Coinbase has dropped its plans to launch a new digital asset lending product, bowing to pressure from US securities regulators who had warned that it constituted an unregistered security that would have prompted them to take legal action.

The largest US cryptocurrency exchange said in a statement late on Friday that it had made a “difficult decision” to shelve its plans to offer the Lend product “as we continue our work to seek regulatory clarity for the crypto industry as a whole”.

It is an embarrassing climbdown for Coinbase, whose chief executive Brian Armstrong had hit out publicly at the Securities and Exchange Commission earlier this month, arguing that its product did not constitute a security. He also accused the regulator of lacking transparency and of “sketchy behaviour” in pursuing the company.

Coinbase first announced Lend in June. It would have initially offered a 4 per cent annual yield for holders of its stablecoin, the USD Coin. It opened a wait-list, which it said had attracted “hundreds of thousands” of sign-ups.

But the SEC then warned that it would sue the platform if the product was launched, and issued subpoenas to Coinbase seeking more information.

The SEC’s move highlighted a legal debate at the heart of its regulatory approach towards cryptocurrency platforms, centred on what constitutes a security.

Under what is known as the Howey test, the US Supreme Court has ruled that an investment contract exists when “a person invests his money in a common enterprise and is led to expect profits solely from the efforts of the promoter or a third party”.

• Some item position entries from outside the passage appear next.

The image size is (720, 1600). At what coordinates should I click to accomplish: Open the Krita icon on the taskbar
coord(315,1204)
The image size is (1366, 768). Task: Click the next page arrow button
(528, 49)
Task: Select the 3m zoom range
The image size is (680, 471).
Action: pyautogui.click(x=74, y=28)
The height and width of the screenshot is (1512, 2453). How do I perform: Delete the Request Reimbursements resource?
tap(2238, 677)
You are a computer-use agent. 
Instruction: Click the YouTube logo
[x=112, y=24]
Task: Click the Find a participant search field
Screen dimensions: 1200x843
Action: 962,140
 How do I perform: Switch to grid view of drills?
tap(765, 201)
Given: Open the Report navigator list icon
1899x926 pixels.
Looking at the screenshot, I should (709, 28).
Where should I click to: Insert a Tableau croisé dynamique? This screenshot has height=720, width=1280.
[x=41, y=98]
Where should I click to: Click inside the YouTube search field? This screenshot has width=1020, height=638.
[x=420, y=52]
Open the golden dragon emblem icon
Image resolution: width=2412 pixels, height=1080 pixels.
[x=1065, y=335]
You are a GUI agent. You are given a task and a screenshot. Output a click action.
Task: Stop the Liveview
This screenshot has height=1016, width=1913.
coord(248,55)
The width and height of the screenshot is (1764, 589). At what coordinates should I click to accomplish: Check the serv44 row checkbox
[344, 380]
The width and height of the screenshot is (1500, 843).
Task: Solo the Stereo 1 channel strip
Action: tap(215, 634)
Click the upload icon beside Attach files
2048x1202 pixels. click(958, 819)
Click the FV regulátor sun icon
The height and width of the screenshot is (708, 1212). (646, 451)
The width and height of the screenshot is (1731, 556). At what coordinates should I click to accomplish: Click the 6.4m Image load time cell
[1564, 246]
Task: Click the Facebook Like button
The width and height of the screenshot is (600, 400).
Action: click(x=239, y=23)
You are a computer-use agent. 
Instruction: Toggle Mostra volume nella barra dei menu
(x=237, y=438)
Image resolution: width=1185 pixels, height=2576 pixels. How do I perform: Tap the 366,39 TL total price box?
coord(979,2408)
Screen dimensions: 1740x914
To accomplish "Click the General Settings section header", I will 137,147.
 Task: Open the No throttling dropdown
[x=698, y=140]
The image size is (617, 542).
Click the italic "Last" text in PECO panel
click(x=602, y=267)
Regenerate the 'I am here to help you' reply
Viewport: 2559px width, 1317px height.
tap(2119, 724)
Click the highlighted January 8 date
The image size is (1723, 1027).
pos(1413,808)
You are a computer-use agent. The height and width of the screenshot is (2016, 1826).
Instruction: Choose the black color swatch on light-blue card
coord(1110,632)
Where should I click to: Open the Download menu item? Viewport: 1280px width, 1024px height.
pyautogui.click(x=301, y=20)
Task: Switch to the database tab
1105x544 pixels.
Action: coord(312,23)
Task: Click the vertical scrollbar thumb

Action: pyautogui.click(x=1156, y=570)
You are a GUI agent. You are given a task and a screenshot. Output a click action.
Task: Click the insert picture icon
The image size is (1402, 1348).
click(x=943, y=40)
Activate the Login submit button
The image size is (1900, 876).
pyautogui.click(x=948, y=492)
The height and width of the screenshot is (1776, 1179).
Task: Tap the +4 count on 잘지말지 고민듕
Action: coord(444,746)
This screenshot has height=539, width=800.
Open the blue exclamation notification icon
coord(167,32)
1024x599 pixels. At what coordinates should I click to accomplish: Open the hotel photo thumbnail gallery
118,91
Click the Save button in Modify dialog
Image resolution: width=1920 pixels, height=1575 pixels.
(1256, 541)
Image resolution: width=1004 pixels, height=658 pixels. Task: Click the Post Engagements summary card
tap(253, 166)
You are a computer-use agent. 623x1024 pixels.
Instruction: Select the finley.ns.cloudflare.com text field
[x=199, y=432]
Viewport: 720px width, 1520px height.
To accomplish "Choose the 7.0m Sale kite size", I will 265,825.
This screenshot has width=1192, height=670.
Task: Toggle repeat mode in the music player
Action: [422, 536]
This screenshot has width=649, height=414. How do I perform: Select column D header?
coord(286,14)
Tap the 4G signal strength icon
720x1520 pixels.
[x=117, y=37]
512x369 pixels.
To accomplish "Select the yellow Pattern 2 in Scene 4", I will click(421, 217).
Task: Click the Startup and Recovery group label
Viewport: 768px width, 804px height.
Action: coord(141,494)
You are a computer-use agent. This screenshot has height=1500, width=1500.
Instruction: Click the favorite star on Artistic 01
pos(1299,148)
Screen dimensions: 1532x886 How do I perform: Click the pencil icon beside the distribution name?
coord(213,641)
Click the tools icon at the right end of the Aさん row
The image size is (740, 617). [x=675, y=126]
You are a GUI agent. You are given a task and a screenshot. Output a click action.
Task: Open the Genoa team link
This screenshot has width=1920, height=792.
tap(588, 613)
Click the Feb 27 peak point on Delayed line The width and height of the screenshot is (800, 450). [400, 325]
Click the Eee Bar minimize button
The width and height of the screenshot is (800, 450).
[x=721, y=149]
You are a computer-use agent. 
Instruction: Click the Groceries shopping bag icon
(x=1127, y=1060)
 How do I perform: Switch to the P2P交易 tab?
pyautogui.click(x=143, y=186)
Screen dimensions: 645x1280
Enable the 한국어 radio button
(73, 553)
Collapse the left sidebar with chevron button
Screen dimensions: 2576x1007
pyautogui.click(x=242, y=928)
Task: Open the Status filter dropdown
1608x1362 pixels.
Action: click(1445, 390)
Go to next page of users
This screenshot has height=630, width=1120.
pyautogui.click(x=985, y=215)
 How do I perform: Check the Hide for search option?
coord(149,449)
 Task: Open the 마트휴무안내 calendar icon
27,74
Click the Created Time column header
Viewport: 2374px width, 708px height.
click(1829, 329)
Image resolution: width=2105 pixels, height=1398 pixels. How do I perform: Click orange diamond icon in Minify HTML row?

Crypto platforms providing interest on digital assets have become increasingly popular recently because of the high yield they offer. Coinbase’s about-turn will be a blow to other platforms in the burgeoning industry — among whom Armstrong was held up as a hero — as state regulators also circle the space.

New Jersey’s attorney-general’s office on Friday ordered digital asset lending platform Celsius to stop issuing its interest-bearing products, while Texas state regulators are seeking a hearing on whether to do the same. Agencies in five states — Alabama, Kentucky, New Jersey, Texas and Vermont — are also pursuing similar actions against BlockFi, another cryptocurrency lending platform.

Gary Gensler, SEC chair, in a testimony to the Senate banking committee last week said he believed that “very many” cryptocurrencies were securities, signalling the regulatory crackdown could continue.

He came under fire from Pat Toomey, the Republican senator from Pennsylvania, who criticised Gensler for “regulat[ing] by enforcement” rather than issuing public guidance on which cryptocurrencies qualify as securities. The SEC chair said there was “a fair amount of clarity”.

Gensler has indicated serious concerns over consumer protection in “Wild West” cryptocurrency markets, which he has said are “rife with fraud, scams and abuse”. He has also urged Congress to give regulators more power to oversee crypto exchanges and invited platforms to register with the SEC.

The SEC did not immediately respond to requests for comment on Coinbase’s decision to abandon Lend.

Coinbase said: “We will not stop looking for ways to bring innovative, trusted programmes and products to our customers.”